#### [Exercise tasks]
1) According to the auction lot description of the DeGroot Civil War letters, what was the popular name of the 127th New York Infantry?
2) Write the next part of the auction lot description of the DeGroot Civil War letters, starting right after its final sentence.

#### [Source passage]

--- START ---

Feb 04, 2016 - Sale 2404

Sale 2404 - Lot 121

Price Realized: $ 5,500
?Final Price Realized includes Buyer’s Premium added to Hammer Price
Estimate: $ 1,000 - $ 1,500
(CIVIL WAR--NEW YORK.) DeGroot, George G. Large archive of letters from a sergeant in the Monitor Regiment. 56 Autograph Letters Signed to brother Nicholas DeGroot of New York City; various sizes, condition generally strong. With 15 other letters to Nicholas DeGroot, most of them from other soldiers in the 127th New York. Vp, 1862-65

Additional Details

George Gordon DeGroot (1841-1865) of Canarsie, Brooklyn volunteered for three years as a sergeant with the 127th New York Infantry, popularly known as the Monitors. The regiment was initially stationed in Virginia, made a long forced march to Frederick, MD in the wake of Gettysburg (where he wrote on 12 July 1863 that "all the men have either no shoes or no coat, some no hats and others hardly any pants. . . . I wore no shirt at all up the peninsula"), and went south for the Charleston Harbor campaign in September 1863. The regiment was mercifully spared from any major combat for their first two years of service, though they spent plenty of time near the front. Sergeant DeGroot was eager to fight: "To run a rebel through with a bayonet is fun and I could do it with a clearer conscience than I could killing a pig" (4 March 1864). He sometimes served as his company's orderly sergeant, which entailed its own form of combat: "I now have to make the men toe the mark or be reduced, and quite often risk my life in fights with them, as I have a rough company, and it takes a rough man to deal with them" (17 October 1863). His success in this role left him hoping for an officer's commission in a new regiment: "I am just the man to drill conscripts or niggers" (20 March 1863).

--- END ---

#### [Data items]

--- START ---

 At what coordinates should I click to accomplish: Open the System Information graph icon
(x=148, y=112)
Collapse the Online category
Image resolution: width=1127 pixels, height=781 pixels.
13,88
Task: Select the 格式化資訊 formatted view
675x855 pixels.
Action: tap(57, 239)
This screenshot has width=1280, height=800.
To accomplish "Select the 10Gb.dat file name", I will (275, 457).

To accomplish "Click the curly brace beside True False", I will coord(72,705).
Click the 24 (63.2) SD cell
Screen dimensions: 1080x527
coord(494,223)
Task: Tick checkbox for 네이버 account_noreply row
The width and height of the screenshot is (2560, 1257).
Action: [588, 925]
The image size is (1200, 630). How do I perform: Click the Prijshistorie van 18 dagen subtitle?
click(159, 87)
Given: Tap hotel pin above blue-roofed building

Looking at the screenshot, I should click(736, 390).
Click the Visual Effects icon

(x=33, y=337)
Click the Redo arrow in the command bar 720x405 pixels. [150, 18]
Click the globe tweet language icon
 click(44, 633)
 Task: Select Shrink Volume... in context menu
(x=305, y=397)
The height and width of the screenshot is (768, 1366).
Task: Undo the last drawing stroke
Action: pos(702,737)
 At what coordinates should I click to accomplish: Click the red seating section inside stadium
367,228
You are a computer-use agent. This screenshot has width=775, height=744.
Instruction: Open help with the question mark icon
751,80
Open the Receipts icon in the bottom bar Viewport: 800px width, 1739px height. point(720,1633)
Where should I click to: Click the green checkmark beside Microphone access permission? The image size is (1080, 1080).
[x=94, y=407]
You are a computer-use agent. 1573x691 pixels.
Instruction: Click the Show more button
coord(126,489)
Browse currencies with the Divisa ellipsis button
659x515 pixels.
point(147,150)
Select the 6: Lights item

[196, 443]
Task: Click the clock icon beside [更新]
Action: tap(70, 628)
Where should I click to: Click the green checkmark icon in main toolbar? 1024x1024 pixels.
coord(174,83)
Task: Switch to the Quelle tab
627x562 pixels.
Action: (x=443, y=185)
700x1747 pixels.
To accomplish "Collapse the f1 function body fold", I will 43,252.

--- END ---

#### [Expected results]
1) The Monitors

2)
DeGroot's South Carolina letters are particularly compelling. He describes Fort Sumter after two years of shelling: "The rampart & fort looks more like a badly damaged cheese than old Sumpter" (9 September 1863). He describes Fort Wagner at length and sketches Sumter on 2 May 1864; he also provides a sketch of his Coles Island "shanty" on 12 January 1864 (illustrated). His first real taste of combat came on 31 July 1864, a failed amphibious assault on Fort Johnson, SC: "It looked like a much better chance for our lives & victory besides in landing than to row through their heavy fire against the tide, with the name of defeat besides." The regiment had been criticized for this performance in a Long Island newspaper, and DeGroot wrote: "Some think of lynching the editor when caught."
DeGroot suffered from months of chronic illness, which sometimes sent him to the hospital, and on 3 September 1864 worried: "I almost think at the rate I am losing strength, that David Jones locker will soon come." However, a furlough to New York left him refreshed at the time of his last letter on 29 November. The next day was the regiment's first battle at Honey Hill, followed shortly by the Battle of Tulifinny or Deveaux's Neck, where DeGroot was badly wounded. He died in a hospital in January 1865. The collection concludes with a letter from one of his fellow Monitor soldiers, William Newberry, regarding the shipment of his effects back home.